North-Central Section - 57th Annual Meeting - 2023

Paper No. 31-4
Presentation Time: 2:45 PM

WHERE WATER MEETS MAGMA: A HIGH-TEMPERATURE RECORD OF SUBAERIALLY EXPOSED CONTINENTAL CRUST THROUGH TIME


ZAKHAROV, David, Geological and Environmental Sciences, Western Michigan University, Michigan, 49008

Having an accurate archive of surface temperatures is essential for understanding the long-term evolution of Earth's systems. It is especially important to produce robust quantitative reconstructions of the surface temperatures for the first ½ of Earth’s history.
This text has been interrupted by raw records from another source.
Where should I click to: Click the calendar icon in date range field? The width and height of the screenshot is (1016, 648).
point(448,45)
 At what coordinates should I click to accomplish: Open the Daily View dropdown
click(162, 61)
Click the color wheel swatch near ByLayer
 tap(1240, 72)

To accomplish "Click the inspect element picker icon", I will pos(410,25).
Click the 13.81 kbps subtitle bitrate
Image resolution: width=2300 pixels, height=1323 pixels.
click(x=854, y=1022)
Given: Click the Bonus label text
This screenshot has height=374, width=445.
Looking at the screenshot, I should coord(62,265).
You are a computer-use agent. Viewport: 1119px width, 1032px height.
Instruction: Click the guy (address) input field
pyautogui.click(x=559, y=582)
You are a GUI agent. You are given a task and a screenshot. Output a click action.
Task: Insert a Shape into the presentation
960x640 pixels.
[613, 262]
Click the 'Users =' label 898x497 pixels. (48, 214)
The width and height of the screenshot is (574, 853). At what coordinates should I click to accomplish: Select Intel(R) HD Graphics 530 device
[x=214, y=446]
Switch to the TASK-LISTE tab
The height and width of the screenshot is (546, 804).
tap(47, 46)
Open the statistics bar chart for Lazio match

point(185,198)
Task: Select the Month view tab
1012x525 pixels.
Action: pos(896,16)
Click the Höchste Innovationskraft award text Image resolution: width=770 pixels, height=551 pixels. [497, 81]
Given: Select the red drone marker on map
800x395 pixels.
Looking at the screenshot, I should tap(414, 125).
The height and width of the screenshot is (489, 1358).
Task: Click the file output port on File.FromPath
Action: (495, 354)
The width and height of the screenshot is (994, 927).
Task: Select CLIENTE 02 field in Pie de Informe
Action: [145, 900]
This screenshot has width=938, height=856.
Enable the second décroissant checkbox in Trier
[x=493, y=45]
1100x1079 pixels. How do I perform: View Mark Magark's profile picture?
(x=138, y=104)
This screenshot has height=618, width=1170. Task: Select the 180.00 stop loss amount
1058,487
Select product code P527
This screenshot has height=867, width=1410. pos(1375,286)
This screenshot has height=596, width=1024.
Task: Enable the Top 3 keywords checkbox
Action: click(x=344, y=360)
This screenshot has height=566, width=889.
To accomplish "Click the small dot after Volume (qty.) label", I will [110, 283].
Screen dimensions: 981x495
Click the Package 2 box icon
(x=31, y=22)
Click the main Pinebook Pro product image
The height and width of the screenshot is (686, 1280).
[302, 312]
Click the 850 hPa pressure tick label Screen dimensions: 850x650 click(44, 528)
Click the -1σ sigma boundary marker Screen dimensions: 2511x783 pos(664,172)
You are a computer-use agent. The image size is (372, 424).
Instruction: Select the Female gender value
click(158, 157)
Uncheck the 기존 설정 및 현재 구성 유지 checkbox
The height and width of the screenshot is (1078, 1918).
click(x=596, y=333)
The Archean Ocean temperatures remain poorly constrained and highly debated with estimates widely ranging from modern-day temperatures to as high as 100 °C. Meanwhile, sedimentary basins document intermittent glacial episodes between 2.9 and 2.7 Ga, and snowball Earth episodes between 2.4 and 2.2 Ga. Here I review the recent efforts to reconstruct the surface conditions of subaerially exposed blocks of continental crust using O-isotope geochemistry of magmatic-hydrothermal systems dating back to Neoarchean. In addition, I present an on-going effort to study modern-day hydrothermal exchange reactions in triple-O isotope space. The δ18O of subaerial precipitation is sensitive to the surface temperatures and paleogeography of the subaerially exposed crust. Due to the high-temperature reactive circulation of local ground waters, the meteoric water is recorded in refractory silicate minerals with δ¹⁸O values typically <0 ‰. Using magmatic-hydrothermal complexes from the Karelia and Kola cratons, my collaborators and I show that subaerially exposed continental crust was accompanied by an active hydrological cycle. The 18O-depleted meteoric waters are documented on these cratons between 2.7 and 2.3 Ga. Coupled with U-Pb zircon geochronology, we investigate in detail how the low-δ18O meteoric water is captured in magmas and host lithologies. The δ18O–Δ17O of altered host rocks and assimilated magmas unambiguously fingerprints the surface waters with δ18O = -18 ± 6‰ at 2674 Ma on Kola craton. Today such precipitation is found in the regions with temperatures reaching below 0 °C. Given the paleomagnetic data at the time, Kola craton was exposed at high latitudes between 60° and 90°, indicating that the climate was likely accompanied by temperatures below freezing. Our newly derived Neoarchean environmental proxy is in accord ca. 2.7 Ga glacial episodes, permitting the existence of cool climate at high latitudes. Further efforts should aim at reconciliating the evidences for apparent co-existence of hot Archean oceans and cool high-latitude climate.